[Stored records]
━━━

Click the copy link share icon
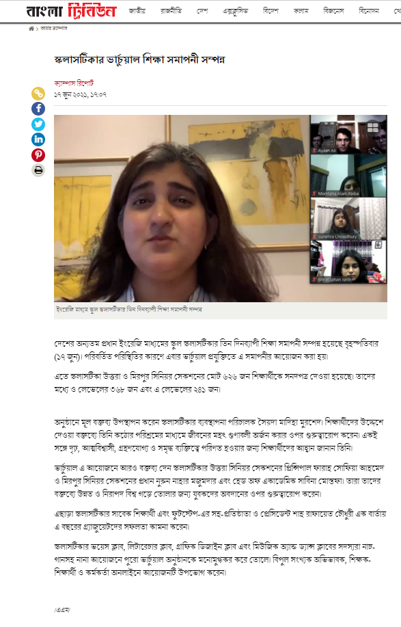Image resolution: width=401 pixels, height=627 pixels. point(38,94)
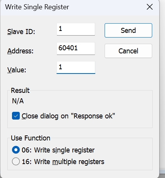Screen dimensions: 165x178
Task: Focus the Address field containing 60401
Action: [76, 49]
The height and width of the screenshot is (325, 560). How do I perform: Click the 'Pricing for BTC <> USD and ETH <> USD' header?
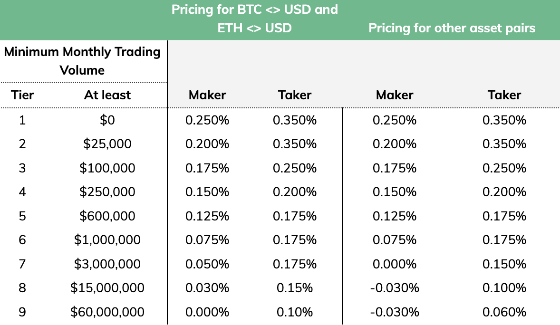click(255, 19)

━━━

▶ _Task objective_
All of the lines above should be printed exactly, minus the pictures.

▶ _Solution to this problem_
Click the copy link share icon
Image resolution: width=401 pixels, height=627 pixels. point(38,94)
Screen dimensions: 165x178
Task: Focus the Address field containing 60401
Action: [76, 49]
The height and width of the screenshot is (325, 560). How do I perform: Click the 'Pricing for BTC <> USD and ETH <> USD' header?
click(255, 19)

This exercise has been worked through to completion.